BBC 7, 13-20 December 2008
Like The Wind in the Willows, John Masefield's The Box of Delights
is a picaresque children's story in which Kay Harker (Benjamin Guy) is given a magic box, enabling him to travel back
and forth in time. It is given to him by Cole Hawkings, a Punch and Judy man (Lionel Jeffries), who mysteriously reappears
throughout the adaptation, both participating and commenting on the action. First published in 1935, the book shows
how a child's imagination runs wild, free of the limitations associated with adulthood. At the same time Masefield suggests
that this unfettered world of the imagination can also be dangerous, which explains why Kay is perpetually pursued by a veritable
clutch of bad guys, led by Donald Sinden in full vocal cry. The Box of Delights is a modern morality-play, underlining
the importance of truth and good fellowship in a chaotic world conjured up by the box.

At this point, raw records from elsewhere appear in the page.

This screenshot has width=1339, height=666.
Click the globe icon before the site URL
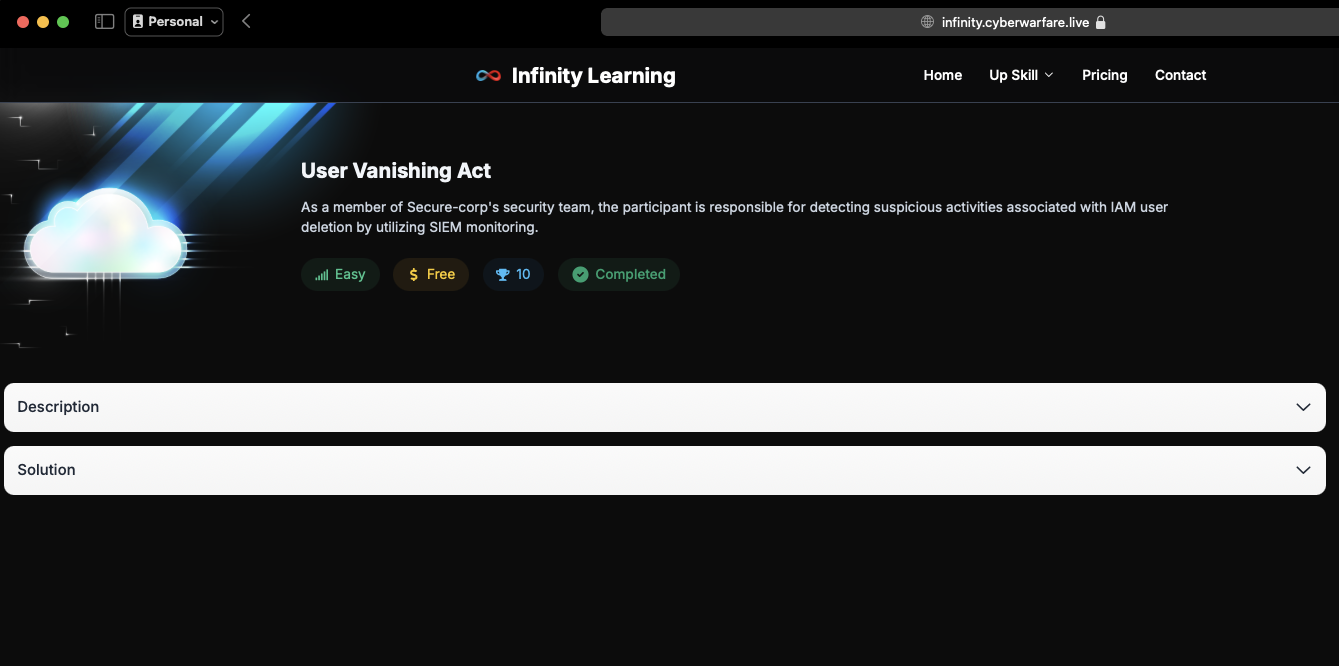[x=927, y=21]
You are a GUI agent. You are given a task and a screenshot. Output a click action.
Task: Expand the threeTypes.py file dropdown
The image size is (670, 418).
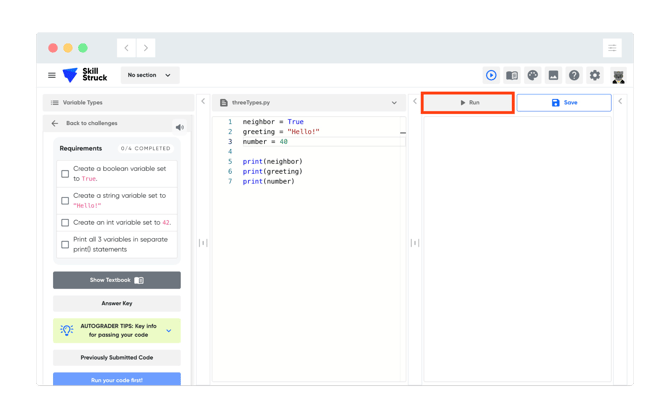394,103
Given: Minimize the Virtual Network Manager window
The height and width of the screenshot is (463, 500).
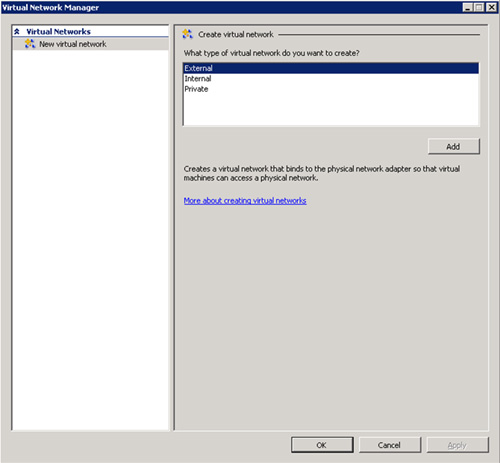Looking at the screenshot, I should tap(468, 7).
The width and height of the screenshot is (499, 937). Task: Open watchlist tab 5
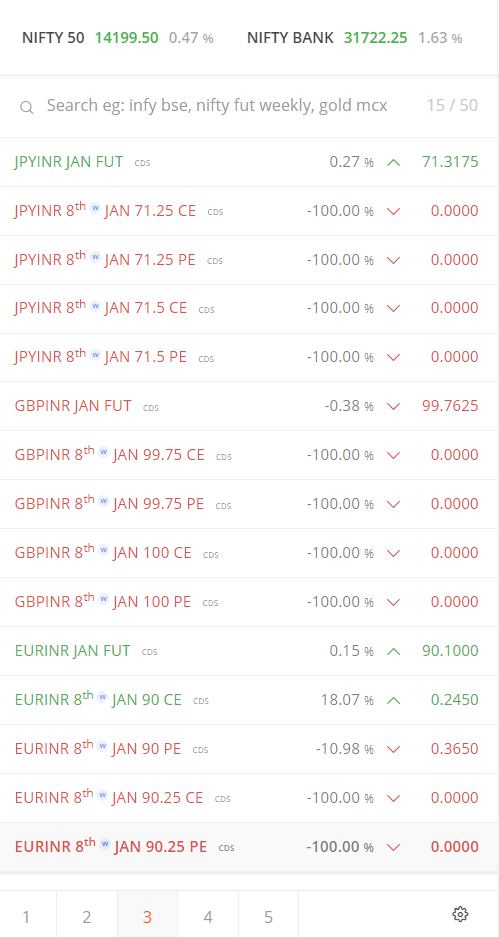tap(268, 917)
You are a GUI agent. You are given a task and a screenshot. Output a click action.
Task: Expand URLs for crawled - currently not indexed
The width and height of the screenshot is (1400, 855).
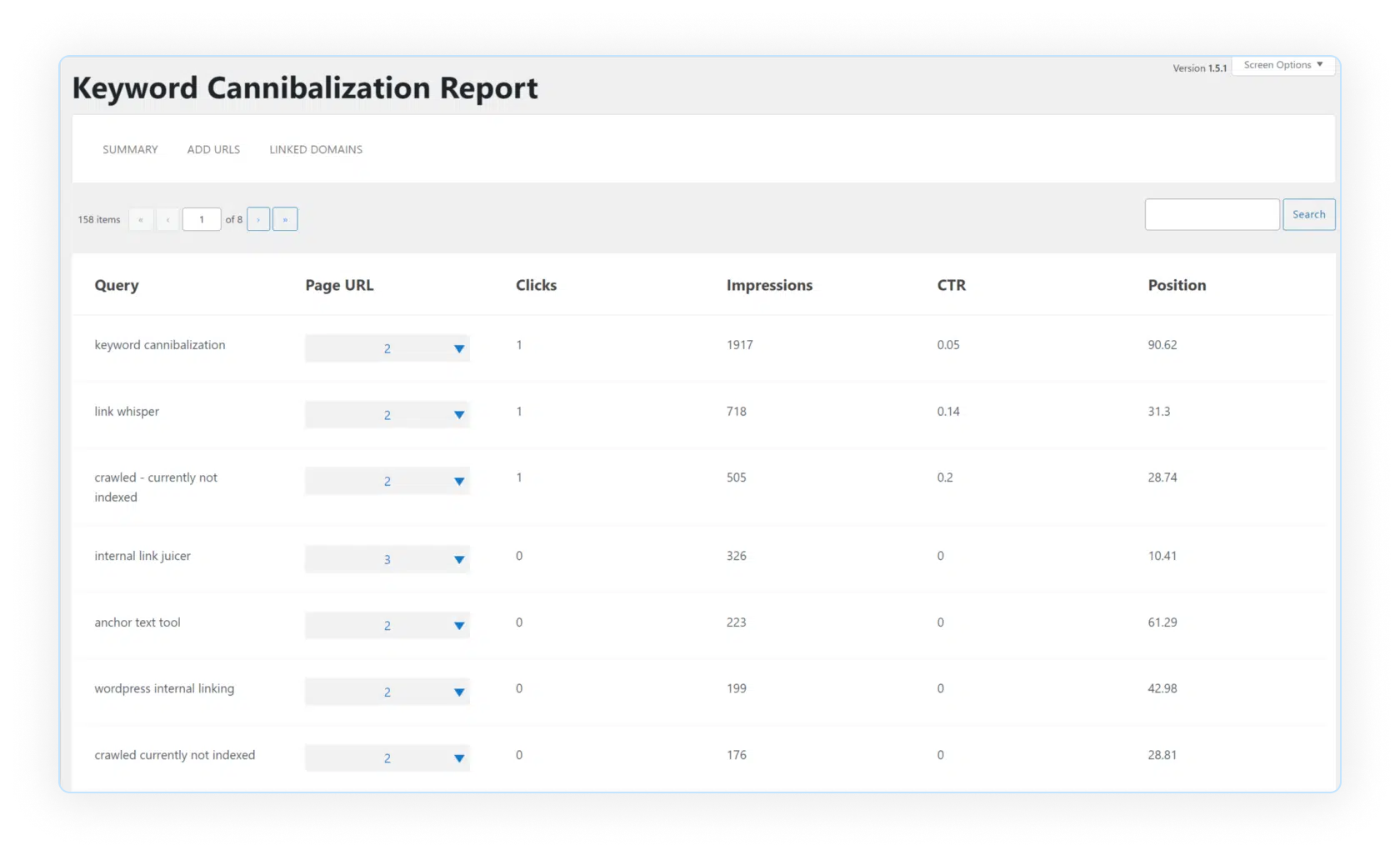(x=458, y=481)
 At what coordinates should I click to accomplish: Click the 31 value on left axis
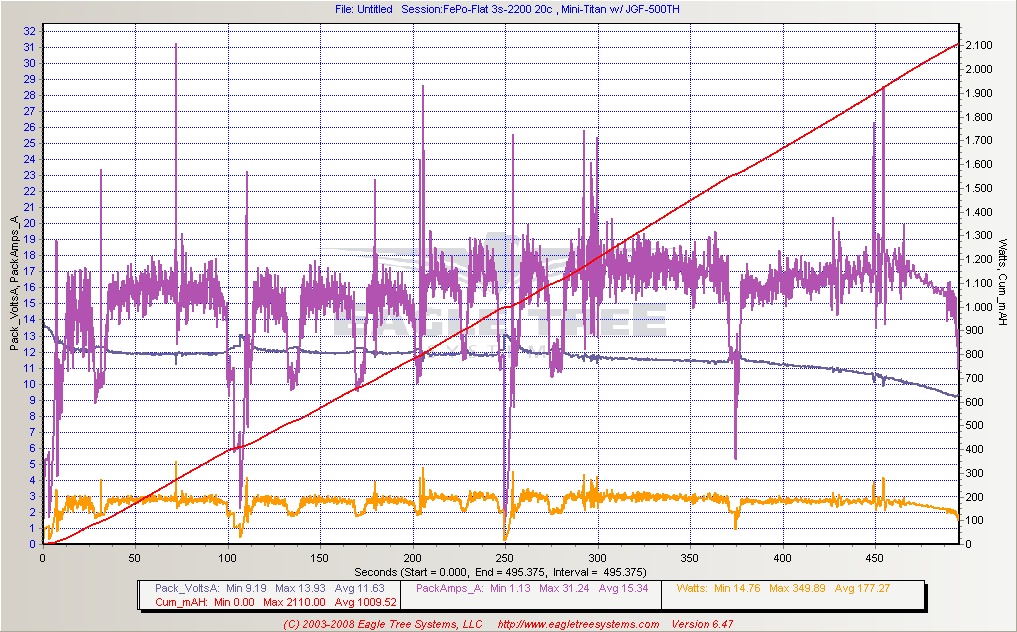coord(30,47)
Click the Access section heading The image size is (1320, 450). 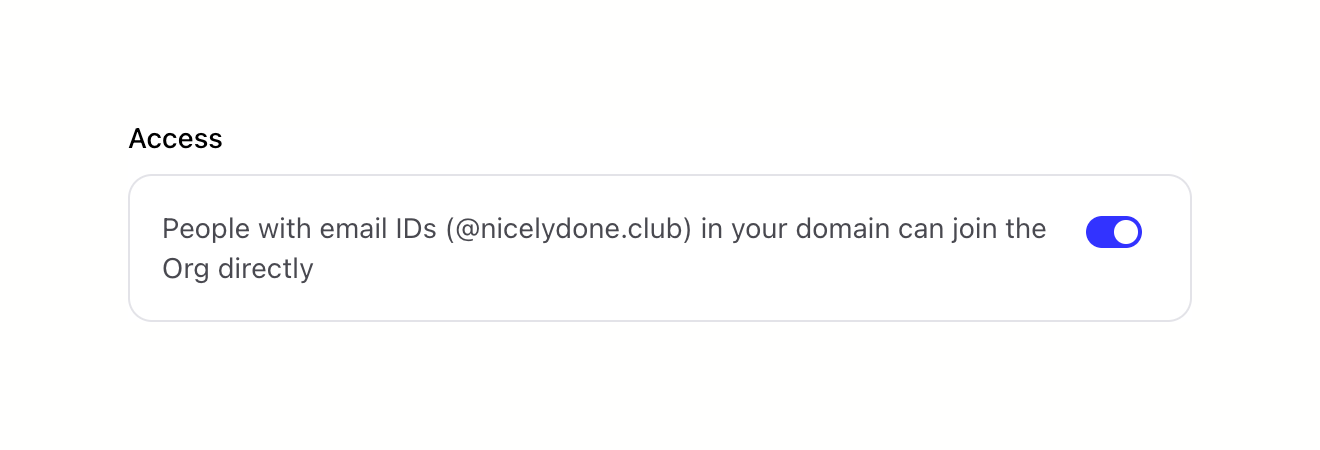(175, 139)
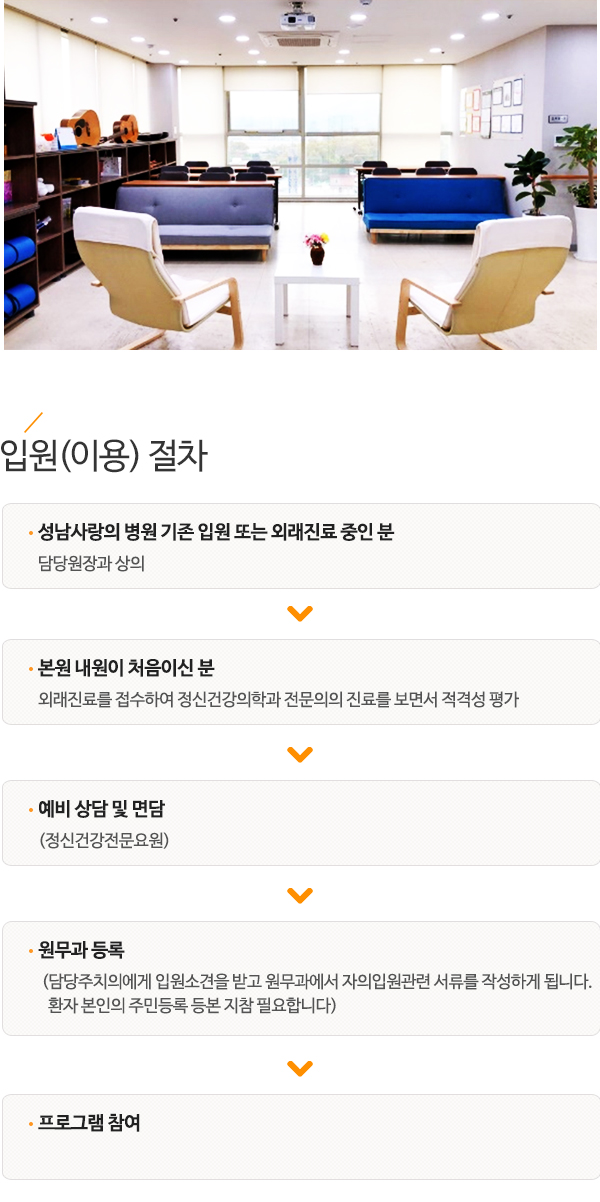Image resolution: width=600 pixels, height=1202 pixels.
Task: Click the orange bullet beside 예비 상담 및 면담
Action: tap(31, 810)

As in his production of The Wind in the Willows, David Blount used
star casting to suggest that Kay would never come to any harm, despite the ordeals he has to ensure. How could he in a world
peopled by pantomime villains like Sinden and his sidekick Celia (Celia Imrie) who cackled evilly at any and every possible
opportunity? Even if Kay were in danger, he could always rely on Cole's reassuring presence, as vocalized by Jeffries.
While listening to radio adaptations, one should think of the characters first and the actors second, but it's difficult,
particularly when well-known actors are involved.